Michael slowly lowered his hand. “What?”
“I know who killed her,” Shane said.
He couldn’t. He’d never seen Magnus, as far as Claire knew…. What could he be thinking?
There were no tears for Shane. There was no breakdown. He was nothing but ice and steel. She’d never seen him like this, not even when he’d been at his worst and most violent. This was … empty, and yet still full of something she couldn’t really understand.
“Shane, what are you—” Michael kissed Eve’s forehead and slowly stood up. He wiped the tears from his face. “You’re in shock.”

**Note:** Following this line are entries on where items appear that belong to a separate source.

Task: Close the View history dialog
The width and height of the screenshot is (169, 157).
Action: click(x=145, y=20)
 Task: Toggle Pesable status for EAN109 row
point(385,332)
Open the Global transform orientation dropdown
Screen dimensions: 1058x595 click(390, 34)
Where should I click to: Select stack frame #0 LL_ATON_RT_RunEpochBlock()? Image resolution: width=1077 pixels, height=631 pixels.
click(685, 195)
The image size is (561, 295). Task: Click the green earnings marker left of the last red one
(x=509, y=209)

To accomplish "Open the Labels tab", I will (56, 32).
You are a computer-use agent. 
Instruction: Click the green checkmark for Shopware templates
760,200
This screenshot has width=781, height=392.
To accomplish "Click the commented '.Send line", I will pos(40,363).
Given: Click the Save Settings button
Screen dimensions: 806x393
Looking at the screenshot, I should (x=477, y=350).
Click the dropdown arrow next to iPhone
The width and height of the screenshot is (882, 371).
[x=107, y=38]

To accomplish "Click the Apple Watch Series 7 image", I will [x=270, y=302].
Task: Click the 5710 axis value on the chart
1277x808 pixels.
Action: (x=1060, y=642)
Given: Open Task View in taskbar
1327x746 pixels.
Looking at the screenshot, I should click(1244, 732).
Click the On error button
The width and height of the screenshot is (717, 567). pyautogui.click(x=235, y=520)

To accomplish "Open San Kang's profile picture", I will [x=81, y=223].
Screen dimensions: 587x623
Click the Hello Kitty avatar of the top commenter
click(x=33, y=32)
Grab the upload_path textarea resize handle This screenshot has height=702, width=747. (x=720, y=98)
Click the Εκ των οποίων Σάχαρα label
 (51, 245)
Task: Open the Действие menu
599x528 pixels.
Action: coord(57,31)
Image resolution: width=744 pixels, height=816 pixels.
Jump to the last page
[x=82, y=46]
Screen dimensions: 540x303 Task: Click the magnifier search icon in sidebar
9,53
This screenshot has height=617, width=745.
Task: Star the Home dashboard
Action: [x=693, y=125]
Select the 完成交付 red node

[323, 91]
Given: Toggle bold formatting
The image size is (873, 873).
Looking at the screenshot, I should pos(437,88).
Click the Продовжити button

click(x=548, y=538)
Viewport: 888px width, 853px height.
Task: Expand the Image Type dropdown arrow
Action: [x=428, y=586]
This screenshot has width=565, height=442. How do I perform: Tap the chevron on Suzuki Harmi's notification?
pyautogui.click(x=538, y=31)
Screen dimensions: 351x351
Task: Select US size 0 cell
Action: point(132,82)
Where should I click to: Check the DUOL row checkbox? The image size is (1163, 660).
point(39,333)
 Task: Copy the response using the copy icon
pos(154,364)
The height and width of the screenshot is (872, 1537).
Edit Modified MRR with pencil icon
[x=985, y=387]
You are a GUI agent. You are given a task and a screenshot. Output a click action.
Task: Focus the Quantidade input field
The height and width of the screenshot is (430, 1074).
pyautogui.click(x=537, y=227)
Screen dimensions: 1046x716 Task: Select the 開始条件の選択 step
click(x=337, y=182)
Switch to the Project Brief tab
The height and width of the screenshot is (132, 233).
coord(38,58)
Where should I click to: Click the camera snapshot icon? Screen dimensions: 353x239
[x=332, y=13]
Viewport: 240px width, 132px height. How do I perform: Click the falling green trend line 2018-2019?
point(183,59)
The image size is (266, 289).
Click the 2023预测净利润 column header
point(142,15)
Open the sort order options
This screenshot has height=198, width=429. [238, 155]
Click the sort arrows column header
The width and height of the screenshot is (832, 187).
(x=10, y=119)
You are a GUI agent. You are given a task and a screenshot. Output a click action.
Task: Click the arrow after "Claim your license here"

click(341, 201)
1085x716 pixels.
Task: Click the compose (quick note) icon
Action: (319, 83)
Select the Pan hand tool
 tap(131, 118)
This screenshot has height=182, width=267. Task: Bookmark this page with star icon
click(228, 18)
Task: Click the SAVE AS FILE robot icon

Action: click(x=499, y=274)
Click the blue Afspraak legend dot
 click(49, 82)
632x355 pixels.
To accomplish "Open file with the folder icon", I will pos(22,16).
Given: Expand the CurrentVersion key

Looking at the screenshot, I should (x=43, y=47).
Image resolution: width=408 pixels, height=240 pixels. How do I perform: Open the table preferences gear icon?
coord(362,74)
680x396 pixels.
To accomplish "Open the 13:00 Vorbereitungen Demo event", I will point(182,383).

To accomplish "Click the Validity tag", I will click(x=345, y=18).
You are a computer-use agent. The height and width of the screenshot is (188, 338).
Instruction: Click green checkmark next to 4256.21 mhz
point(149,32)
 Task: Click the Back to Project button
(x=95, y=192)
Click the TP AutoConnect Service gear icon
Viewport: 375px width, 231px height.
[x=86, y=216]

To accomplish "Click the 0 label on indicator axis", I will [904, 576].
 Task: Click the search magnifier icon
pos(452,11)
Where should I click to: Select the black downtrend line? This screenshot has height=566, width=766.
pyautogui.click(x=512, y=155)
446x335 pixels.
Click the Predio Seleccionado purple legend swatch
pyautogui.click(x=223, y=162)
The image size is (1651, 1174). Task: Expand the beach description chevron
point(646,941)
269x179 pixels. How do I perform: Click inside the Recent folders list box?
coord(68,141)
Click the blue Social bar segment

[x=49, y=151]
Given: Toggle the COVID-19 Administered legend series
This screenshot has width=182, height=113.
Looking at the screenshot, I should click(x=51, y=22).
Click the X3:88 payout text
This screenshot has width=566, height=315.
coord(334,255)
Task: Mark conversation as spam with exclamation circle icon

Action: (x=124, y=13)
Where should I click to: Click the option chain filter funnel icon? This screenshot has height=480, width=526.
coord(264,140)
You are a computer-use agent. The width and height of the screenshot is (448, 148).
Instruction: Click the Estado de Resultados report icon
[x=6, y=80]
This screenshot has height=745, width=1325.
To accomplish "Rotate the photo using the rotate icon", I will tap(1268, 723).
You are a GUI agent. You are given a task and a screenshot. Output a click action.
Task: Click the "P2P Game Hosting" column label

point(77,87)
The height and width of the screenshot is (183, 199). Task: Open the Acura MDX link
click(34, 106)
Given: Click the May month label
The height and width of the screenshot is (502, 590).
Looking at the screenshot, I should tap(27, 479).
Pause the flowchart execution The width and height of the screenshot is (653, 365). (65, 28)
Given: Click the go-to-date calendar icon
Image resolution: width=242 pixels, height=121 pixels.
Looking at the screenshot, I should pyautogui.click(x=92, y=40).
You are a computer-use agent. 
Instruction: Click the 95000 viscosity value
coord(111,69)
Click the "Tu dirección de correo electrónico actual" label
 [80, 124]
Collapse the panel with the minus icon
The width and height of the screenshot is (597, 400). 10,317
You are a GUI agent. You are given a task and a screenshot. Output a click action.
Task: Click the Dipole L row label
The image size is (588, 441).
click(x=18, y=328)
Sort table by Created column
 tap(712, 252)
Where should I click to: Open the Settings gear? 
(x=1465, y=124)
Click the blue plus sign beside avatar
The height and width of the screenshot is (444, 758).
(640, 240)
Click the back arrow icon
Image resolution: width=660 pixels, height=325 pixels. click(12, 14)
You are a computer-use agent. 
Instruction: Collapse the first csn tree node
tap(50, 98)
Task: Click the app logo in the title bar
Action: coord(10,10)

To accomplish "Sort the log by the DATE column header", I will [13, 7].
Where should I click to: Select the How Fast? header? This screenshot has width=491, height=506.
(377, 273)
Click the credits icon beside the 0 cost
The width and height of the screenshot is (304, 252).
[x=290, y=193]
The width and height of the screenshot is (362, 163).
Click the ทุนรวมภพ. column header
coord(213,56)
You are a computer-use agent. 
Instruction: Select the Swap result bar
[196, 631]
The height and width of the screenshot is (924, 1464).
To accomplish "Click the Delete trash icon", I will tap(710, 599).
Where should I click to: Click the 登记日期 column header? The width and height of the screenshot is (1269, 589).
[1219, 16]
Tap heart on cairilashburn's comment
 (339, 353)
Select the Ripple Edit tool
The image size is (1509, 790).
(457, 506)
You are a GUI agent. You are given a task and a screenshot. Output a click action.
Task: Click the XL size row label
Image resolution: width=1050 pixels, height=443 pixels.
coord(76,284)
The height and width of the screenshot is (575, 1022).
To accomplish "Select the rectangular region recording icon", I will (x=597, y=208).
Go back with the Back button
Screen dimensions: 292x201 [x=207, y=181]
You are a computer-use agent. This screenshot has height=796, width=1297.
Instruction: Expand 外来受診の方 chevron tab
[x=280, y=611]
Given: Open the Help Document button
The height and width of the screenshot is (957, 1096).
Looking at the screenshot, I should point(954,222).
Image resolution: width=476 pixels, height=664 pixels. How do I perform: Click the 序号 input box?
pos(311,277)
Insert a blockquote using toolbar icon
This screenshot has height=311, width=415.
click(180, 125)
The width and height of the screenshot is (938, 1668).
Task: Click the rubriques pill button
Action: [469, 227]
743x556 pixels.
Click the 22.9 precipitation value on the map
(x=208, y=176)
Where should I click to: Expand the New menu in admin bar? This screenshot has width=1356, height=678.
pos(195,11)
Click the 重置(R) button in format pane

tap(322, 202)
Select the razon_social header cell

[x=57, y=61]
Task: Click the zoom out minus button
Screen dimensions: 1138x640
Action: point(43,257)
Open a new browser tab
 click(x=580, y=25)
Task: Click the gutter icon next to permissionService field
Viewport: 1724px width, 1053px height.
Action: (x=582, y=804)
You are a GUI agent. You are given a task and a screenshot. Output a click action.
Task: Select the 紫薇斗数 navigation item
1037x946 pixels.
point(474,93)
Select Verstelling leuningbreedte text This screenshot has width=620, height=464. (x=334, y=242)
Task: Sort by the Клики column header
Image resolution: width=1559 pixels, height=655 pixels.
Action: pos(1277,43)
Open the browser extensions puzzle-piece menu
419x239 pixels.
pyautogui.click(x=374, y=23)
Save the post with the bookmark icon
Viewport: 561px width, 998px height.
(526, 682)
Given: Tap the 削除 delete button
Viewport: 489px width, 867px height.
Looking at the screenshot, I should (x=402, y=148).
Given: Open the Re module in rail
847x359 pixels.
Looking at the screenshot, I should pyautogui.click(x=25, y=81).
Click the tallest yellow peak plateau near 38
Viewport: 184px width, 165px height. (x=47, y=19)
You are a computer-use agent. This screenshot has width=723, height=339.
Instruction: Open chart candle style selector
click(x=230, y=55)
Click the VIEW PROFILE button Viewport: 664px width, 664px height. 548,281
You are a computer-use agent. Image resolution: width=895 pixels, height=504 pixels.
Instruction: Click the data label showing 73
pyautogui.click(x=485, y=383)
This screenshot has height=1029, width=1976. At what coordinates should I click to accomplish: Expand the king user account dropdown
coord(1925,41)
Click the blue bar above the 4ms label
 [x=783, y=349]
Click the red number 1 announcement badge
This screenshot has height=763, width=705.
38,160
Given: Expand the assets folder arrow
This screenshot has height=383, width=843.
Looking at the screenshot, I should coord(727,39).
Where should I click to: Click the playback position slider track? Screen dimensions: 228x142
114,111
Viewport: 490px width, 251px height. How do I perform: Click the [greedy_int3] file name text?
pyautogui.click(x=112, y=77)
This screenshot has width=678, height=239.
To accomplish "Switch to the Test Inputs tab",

“Yeah,” Shane said. He still had that distant, terrible flatness to his voice. “Yeah, probably. It’s probably better than what’s coming later.”
“Bro—”
Shane tore his gaze from Claire’s body and looked Michael in the eyes.
And Michael
stepped back
.
“Don’t get in my way,” he said. “I’ll kill you. I’ll kill anybody who gets between me and him.”
Eve stumbled up to her feet, clinging to Michael’s arm. “She’s
dead
, Shane! God, this isn’t about—”
“I mean it,” he said. “Don’t move her until I come back. And don’t get in my way.”
Shane, what are you doing?
Claire shouted. She tried moving through him, but if he felt a chill, it didn’t register. He was too cold inside for it to matter.
Stop! Don’t leave!
He went into the kitchen, pulled open a cabinet door, and took one of their black ready-bags that Eve kept stocked for any fang-related emergencies. Claire drifted after him, aching for him, wanting to stop him, but there was nothing at all she could do as she watched him unzip the bag, inventory the water bottles of silver nitrate, the stakes, the crossbows.
Michael followed, at a careful distance. “Shane, at least tell me where you’re going. Please, bro. Please.”
Shane zipped the bag, hefted the strap to his shoulder, and looked back at him. Those dark eyes—they were pits of utter blackness. “I’ll be back,” he said. “Don’t let them take her away.”
He headed for the front door. Michael came as far as the hallway, and Eve joined him; he put his arms around her, but they were both staring at Shane. He looked back, once, but didn’t say anything else as he left.